(Collection entries)
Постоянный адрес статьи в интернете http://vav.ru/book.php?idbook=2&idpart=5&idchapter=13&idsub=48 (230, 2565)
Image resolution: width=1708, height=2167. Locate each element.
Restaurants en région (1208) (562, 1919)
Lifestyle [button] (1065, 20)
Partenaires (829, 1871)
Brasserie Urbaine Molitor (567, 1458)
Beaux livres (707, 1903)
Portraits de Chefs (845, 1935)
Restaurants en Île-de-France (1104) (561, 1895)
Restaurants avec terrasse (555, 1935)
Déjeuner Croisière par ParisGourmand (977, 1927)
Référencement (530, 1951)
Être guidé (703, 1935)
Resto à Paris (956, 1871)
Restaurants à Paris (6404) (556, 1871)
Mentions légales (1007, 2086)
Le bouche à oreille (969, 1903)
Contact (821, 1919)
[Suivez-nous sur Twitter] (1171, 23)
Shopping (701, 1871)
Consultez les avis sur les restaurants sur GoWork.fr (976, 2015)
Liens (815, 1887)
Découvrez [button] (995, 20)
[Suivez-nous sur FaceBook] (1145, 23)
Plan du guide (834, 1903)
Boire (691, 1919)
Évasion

• [Goal of the exercise] Copy out the line holding "Portraits de Chefs (845, 1935)". Then copy every later line of the data, unchanged, through the last one.

• [Output below]
Portraits de Chefs (845, 1935)
Restaurants en Île-de-France (1104) (561, 1895)
Restaurants avec terrasse (555, 1935)
Déjeuner Croisière par ParisGourmand (977, 1927)
Référencement (530, 1951)
Être guidé (703, 1935)
Resto à Paris (956, 1871)
Restaurants à Paris (6404) (556, 1871)
Mentions légales (1007, 2086)
Le bouche à oreille (969, 1903)
Contact (821, 1919)
[Suivez-nous sur Twitter] (1171, 23)
Shopping (701, 1871)
Consultez les avis sur les restaurants sur GoWork.fr (976, 2015)
Liens (815, 1887)
Découvrez [button] (995, 20)
[Suivez-nous sur FaceBook] (1145, 23)
Plan du guide (834, 1903)
Boire (691, 1919)
Évasion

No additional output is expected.